Dernière indication en date des préparatifs en cours: il vient d'annoncer ce week-end qu'il rendrait prochainement public quelque 250.000 emails rédigés du temps où il était gouverneur. Dans un souci de transparence et "pour que les gens puissent se faire une opinion", avance-t-il.

Le frère cadet de George W. Bush, qui a lancé son fonds d'investissement en 2008 à l'issue de ses deux mandats de gouverneur, risque-t-il de souffrir du "syndrome Mitt Romney", candidat face à Barack Obama en 2012 ? Les investissements de ce dernier dans des paradis fiscaux ont empoisonné une partie de sa campagne et offert aux démocrates, qui ont réclamé haut et fort la publication de ses avis d'imposition, un angle d'attaque dans la durée.

"Je n'ai pas du tout honte de cela", répond Jeb Bush, qui pourrait être contraint d'ouvrir ses livres de compte pour montrer qu'il n'a rien à cacher. "Une expérience concrète (du monde des affaires) est quelque chose qui peut être utile à Washington", ajoute-t-il, soulignant qu'il mettrait fin à ses activités en cas de candidature et que ses associés s'en sortiraient "très bien sans lui".

- Un candidat parmi 10 ou 12 -

Ses prises de position sur l'immigration, pomme de discorde entre démocrates et républicains, pourrait, au moins dans un premier temps, lui rendre la tâche politiquement difficile. Le sujet est devenu encore plus sensible encore depuis que Barack Obama a ouvert la voie, fin novembre, à la régularisation de quelque cinq millions de clandestins, sur un total de 11 millions vivant aux Etats-Unis sous la menace d'une expulsion.

Interrogé fin avril avril sur les personnes traversant la frontière de façon illégale, Jeb Bush jugé qu'il s'agissait d'abord d'un "acte d'amour" envers leurs famille. Une vision des choses, réitérée dimanche, qui est loin de faire l'unanimité au sein de son parti.

Le positionnement vis-à-vis de son père, mais surtout de son frère, prédécesseur de Barack Obama, pourrait aussi placer "Jeb" en position délicate, s'il décide de se lancer.
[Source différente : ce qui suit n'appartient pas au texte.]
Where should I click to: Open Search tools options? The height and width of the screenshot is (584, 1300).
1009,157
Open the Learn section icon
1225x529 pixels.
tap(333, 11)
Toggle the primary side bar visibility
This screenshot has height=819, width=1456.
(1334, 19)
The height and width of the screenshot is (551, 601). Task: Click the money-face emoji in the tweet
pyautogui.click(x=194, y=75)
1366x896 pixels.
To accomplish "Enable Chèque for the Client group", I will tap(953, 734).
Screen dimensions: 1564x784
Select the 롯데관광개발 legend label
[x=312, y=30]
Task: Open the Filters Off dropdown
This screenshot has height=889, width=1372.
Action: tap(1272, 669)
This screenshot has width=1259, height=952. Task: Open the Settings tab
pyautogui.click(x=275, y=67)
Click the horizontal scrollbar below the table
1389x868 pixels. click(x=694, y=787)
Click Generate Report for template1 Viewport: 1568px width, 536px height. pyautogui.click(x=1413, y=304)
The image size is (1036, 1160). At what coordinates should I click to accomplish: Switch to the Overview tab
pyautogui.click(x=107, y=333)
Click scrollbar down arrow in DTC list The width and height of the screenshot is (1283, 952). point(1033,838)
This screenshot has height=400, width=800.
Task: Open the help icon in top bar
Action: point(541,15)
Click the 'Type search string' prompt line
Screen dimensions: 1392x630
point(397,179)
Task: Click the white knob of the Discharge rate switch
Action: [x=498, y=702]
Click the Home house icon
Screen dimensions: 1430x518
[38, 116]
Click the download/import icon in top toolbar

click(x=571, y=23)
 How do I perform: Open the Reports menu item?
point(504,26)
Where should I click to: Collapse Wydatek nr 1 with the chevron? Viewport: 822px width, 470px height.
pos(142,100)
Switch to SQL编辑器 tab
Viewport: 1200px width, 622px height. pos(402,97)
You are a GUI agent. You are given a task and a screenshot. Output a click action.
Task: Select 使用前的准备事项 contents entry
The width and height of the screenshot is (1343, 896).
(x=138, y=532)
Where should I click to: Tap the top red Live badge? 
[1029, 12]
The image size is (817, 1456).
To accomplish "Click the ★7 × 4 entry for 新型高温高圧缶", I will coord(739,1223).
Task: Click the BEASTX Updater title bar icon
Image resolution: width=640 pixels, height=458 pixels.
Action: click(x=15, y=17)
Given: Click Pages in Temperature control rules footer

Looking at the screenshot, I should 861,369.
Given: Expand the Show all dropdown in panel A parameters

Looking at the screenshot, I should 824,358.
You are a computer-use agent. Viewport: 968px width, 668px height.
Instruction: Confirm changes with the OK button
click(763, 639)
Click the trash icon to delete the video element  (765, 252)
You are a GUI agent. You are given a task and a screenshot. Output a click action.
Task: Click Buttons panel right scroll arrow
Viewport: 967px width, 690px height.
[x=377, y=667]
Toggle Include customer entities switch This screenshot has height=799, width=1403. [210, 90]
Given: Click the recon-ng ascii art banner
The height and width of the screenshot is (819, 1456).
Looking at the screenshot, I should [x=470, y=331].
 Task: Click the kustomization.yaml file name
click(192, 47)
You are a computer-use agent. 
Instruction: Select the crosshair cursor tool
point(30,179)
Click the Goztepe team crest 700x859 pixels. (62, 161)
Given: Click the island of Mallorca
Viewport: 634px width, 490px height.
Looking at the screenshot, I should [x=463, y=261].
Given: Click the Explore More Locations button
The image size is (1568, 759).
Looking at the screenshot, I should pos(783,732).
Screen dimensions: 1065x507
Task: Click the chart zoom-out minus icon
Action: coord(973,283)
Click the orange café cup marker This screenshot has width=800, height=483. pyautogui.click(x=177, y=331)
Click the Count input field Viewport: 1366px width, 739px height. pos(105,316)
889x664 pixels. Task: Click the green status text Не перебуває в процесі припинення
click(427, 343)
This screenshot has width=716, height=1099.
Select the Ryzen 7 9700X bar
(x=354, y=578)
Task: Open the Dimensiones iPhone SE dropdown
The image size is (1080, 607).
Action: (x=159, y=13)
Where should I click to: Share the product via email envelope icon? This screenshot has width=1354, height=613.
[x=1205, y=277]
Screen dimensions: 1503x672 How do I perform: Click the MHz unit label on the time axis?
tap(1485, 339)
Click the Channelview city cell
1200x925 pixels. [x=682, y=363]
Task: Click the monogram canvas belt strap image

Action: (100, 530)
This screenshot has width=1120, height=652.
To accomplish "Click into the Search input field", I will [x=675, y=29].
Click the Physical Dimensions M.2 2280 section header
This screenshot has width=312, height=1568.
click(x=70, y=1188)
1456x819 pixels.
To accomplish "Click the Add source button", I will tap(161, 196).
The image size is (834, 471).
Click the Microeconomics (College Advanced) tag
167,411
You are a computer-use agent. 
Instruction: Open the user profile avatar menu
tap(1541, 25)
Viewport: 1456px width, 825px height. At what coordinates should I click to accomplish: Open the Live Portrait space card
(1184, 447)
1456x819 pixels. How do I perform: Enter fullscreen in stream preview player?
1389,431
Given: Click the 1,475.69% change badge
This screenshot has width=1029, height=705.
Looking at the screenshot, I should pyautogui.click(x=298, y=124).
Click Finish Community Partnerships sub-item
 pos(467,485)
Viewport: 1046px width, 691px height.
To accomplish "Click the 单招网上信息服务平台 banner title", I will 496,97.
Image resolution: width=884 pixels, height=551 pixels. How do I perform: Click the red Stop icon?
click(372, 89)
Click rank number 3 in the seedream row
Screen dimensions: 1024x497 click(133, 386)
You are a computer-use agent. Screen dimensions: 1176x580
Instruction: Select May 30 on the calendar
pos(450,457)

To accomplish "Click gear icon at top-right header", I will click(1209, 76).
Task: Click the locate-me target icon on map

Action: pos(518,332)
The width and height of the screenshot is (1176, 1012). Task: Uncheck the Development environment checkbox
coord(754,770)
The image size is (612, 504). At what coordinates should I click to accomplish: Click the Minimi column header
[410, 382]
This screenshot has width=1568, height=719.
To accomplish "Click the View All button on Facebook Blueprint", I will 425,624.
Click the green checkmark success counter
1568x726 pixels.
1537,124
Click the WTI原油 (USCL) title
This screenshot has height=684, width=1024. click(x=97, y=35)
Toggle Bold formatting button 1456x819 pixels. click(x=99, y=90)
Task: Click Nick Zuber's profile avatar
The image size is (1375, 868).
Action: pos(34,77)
Dernier exemple en date: la tempête politique déclenchée par la publication du rapport du Sénat sur les méthodes d'interrogatoires violentes utilisées par la CIA après les attentats du 11 septembre 2001, sous la présidence de George W. Bush. Jeb Bush a opté pour une extrême discrétion sur ce dossier tout comme Hillary Clinton, la grande favorite des démocrates.

Newt Gingrich, ancien président de la Chambre des représentants et candidat malheureux à la primaire républicaine de 2012 face à Mitt Romney, pense que l'ex-gouverneur de Floride va tenter sa chance.

Mais, prévient-il aussitôt, il sera un candidat "parmi 10 ou 12" du côté républicain. "Nous n'avons pas de favori. Cela va être une compétition très ouverte, probablement la plus ouverte depuis 1940".